Alla fine degli anni Ottanta le possibilità per un ragazzo di lavorare d’estate c’erano, ma spesso si limitavano al facchinaggio. L’alternativa era la vendita di prodotti e poiché di faticare fisicamente non ne avevo proprio voglia (bisogna provare per capire, soprattutto con il caldo), mi ritrovavo ogni estate a fare il piazzista. Erano gli anni della vendita “porta a porta” e dell’improvvisazione ma già si parlava di strutture piramidali e di incentivi. La regola era una sola: chi più vendeva, più guadagnava.
Ricordo che ogni mattina il pulmino della ditta grossista ci “sbarcava” in una zona della città e alla sera tornava a riprenderci. Io vendevo scatole di cerotti nei giardini pubblici. Ne avevo di due tipi: quelle che costavano 3.000 lire (provvigione 500 lire) e quelle che costavano 1.500 lire (provvigione 750 lire).
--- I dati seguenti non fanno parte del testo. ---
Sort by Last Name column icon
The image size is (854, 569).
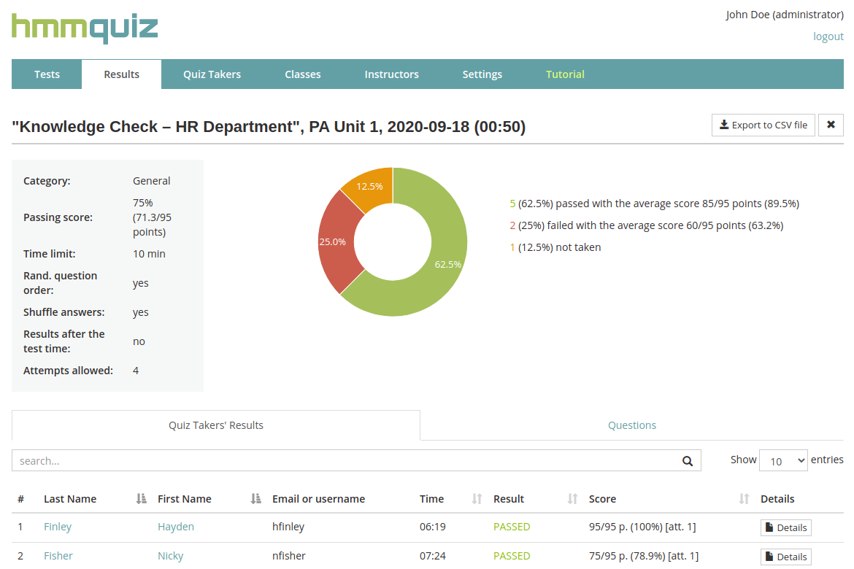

L’unica differenza reale tra i prodotti era che i più economici si staccavano in giornata mentre gli altri rimanevano appiccicati più a lungo. Cosa vendere?
Bel conflitto. A distanza di 25 anni da quelle interminabili estati continuo a fare il piazzista anche se non vendo più cerotti e mi capita ancora di sentirmi assalito dal conflitto d’interesse. Penso allora all’esperienza dei giardini pubblici, di quando avevo appena diciotto anni ed alla scelta che feci di guadagnare meno ma vendere qualità. Non esistono scorciatoie, ancora meno compensi facili. Esiste solo il rapporto con il tuo cliente e soprattutto qualcuno che ti lascia libero di gestirlo nel modo che pensi migliore. Morale? A me gli esami di settembre sono serviti a qualcosa.